== Supplied material ==

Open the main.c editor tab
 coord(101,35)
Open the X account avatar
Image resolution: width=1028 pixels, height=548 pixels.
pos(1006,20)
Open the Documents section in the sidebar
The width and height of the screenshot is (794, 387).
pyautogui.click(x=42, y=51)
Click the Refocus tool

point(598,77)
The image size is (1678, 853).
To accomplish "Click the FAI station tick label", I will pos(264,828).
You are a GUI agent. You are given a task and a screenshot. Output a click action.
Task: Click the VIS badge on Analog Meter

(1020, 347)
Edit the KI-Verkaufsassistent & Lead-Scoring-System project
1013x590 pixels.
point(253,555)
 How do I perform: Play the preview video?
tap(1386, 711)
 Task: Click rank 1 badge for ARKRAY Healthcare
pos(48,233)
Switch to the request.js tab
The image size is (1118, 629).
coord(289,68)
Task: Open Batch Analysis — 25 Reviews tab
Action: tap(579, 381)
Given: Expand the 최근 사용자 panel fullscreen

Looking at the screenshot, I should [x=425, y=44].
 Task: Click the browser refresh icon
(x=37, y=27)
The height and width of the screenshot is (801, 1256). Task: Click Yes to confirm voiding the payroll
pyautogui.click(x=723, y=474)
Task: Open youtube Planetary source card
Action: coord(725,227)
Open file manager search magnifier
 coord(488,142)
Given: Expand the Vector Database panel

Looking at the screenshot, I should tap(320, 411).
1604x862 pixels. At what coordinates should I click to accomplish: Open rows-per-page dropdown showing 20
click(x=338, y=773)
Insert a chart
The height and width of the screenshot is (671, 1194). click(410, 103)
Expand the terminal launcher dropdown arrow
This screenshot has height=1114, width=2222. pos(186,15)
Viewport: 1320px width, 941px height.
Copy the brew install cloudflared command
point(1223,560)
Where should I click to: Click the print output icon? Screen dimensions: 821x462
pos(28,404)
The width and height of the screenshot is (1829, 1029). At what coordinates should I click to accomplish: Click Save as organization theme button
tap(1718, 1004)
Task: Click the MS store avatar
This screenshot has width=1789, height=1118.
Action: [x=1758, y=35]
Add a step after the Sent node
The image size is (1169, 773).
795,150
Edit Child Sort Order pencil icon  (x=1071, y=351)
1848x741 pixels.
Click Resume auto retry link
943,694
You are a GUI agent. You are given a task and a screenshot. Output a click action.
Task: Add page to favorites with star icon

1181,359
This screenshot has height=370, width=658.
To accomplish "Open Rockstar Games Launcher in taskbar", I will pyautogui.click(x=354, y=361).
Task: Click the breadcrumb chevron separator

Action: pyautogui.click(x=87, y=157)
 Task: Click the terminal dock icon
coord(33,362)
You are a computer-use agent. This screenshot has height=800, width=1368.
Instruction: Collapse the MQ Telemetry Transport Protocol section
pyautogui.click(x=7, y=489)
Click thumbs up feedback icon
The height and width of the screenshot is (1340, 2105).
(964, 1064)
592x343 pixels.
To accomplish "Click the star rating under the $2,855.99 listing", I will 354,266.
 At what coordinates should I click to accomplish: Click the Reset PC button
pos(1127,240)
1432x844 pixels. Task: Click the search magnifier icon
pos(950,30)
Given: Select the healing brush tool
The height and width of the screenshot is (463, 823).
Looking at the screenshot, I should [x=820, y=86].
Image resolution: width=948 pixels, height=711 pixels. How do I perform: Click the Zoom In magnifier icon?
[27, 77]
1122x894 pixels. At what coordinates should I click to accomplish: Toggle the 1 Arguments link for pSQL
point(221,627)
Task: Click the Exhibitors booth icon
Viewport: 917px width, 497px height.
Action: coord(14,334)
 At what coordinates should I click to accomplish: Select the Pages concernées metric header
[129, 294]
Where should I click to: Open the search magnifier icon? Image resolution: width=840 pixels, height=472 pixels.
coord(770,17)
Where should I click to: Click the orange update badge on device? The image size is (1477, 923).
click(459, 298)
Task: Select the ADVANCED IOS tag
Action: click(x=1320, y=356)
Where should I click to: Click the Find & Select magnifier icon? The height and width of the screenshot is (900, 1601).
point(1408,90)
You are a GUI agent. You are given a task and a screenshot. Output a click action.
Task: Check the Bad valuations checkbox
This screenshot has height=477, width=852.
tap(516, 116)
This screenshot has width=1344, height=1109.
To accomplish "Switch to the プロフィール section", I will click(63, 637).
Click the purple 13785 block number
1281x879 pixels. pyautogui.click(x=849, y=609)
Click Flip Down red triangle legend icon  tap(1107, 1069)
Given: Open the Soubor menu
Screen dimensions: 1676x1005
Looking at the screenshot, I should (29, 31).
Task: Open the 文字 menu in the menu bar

===

What to produce:
The full set of records is to be written out once more, word for word.

Output of the task:
Open the main.c editor tab
 coord(101,35)
Open the X account avatar
Image resolution: width=1028 pixels, height=548 pixels.
pos(1006,20)
Open the Documents section in the sidebar
The width and height of the screenshot is (794, 387).
pyautogui.click(x=42, y=51)
Click the Refocus tool

point(598,77)
The image size is (1678, 853).
To accomplish "Click the FAI station tick label", I will pos(264,828).
You are a GUI agent. You are given a task and a screenshot. Output a click action.
Task: Click the VIS badge on Analog Meter

(1020, 347)
Edit the KI-Verkaufsassistent & Lead-Scoring-System project
1013x590 pixels.
point(253,555)
 How do I perform: Play the preview video?
tap(1386, 711)
 Task: Click rank 1 badge for ARKRAY Healthcare
pos(48,233)
Switch to the request.js tab
The image size is (1118, 629).
coord(289,68)
Task: Open Batch Analysis — 25 Reviews tab
Action: tap(579, 381)
Given: Expand the 최근 사용자 panel fullscreen

Looking at the screenshot, I should [x=425, y=44].
 Task: Click the browser refresh icon
(x=37, y=27)
The height and width of the screenshot is (801, 1256). Task: Click Yes to confirm voiding the payroll
pyautogui.click(x=723, y=474)
Task: Open youtube Planetary source card
Action: coord(725,227)
Open file manager search magnifier
 coord(488,142)
Given: Expand the Vector Database panel

Looking at the screenshot, I should tap(320, 411).
1604x862 pixels. At what coordinates should I click to accomplish: Open rows-per-page dropdown showing 20
click(x=338, y=773)
Insert a chart
The height and width of the screenshot is (671, 1194). click(410, 103)
Expand the terminal launcher dropdown arrow
This screenshot has height=1114, width=2222. pos(186,15)
Viewport: 1320px width, 941px height.
Copy the brew install cloudflared command
point(1223,560)
Where should I click to: Click the print output icon? Screen dimensions: 821x462
pos(28,404)
The width and height of the screenshot is (1829, 1029). At what coordinates should I click to accomplish: Click Save as organization theme button
tap(1718, 1004)
Task: Click the MS store avatar
This screenshot has width=1789, height=1118.
Action: [x=1758, y=35]
Add a step after the Sent node
The image size is (1169, 773).
795,150
Edit Child Sort Order pencil icon  (x=1071, y=351)
1848x741 pixels.
Click Resume auto retry link
943,694
You are a GUI agent. You are given a task and a screenshot. Output a click action.
Task: Add page to favorites with star icon

1181,359
This screenshot has height=370, width=658.
To accomplish "Open Rockstar Games Launcher in taskbar", I will pyautogui.click(x=354, y=361).
Task: Click the breadcrumb chevron separator

Action: pyautogui.click(x=87, y=157)
 Task: Click the terminal dock icon
coord(33,362)
You are a computer-use agent. This screenshot has height=800, width=1368.
Instruction: Collapse the MQ Telemetry Transport Protocol section
pyautogui.click(x=7, y=489)
Click thumbs up feedback icon
The height and width of the screenshot is (1340, 2105).
(964, 1064)
592x343 pixels.
To accomplish "Click the star rating under the $2,855.99 listing", I will 354,266.
 At what coordinates should I click to accomplish: Click the Reset PC button
pos(1127,240)
1432x844 pixels. Task: Click the search magnifier icon
pos(950,30)
Given: Select the healing brush tool
The height and width of the screenshot is (463, 823).
Looking at the screenshot, I should [x=820, y=86].
Image resolution: width=948 pixels, height=711 pixels. How do I perform: Click the Zoom In magnifier icon?
[27, 77]
1122x894 pixels. At what coordinates should I click to accomplish: Toggle the 1 Arguments link for pSQL
point(221,627)
Task: Click the Exhibitors booth icon
Viewport: 917px width, 497px height.
Action: coord(14,334)
 At what coordinates should I click to accomplish: Select the Pages concernées metric header
[129, 294]
Where should I click to: Open the search magnifier icon? Image resolution: width=840 pixels, height=472 pixels.
coord(770,17)
Where should I click to: Click the orange update badge on device? The image size is (1477, 923).
click(459, 298)
Task: Select the ADVANCED IOS tag
Action: click(x=1320, y=356)
Where should I click to: Click the Find & Select magnifier icon? The height and width of the screenshot is (900, 1601).
point(1408,90)
You are a GUI agent. You are given a task and a screenshot. Output a click action.
Task: Check the Bad valuations checkbox
This screenshot has height=477, width=852.
tap(516, 116)
This screenshot has width=1344, height=1109.
To accomplish "Switch to the プロフィール section", I will click(63, 637).
Click the purple 13785 block number
1281x879 pixels. pyautogui.click(x=849, y=609)
Click Flip Down red triangle legend icon  tap(1107, 1069)
Given: Open the Soubor menu
Screen dimensions: 1676x1005
Looking at the screenshot, I should (29, 31).
Task: Open the 文字 menu in the menu bar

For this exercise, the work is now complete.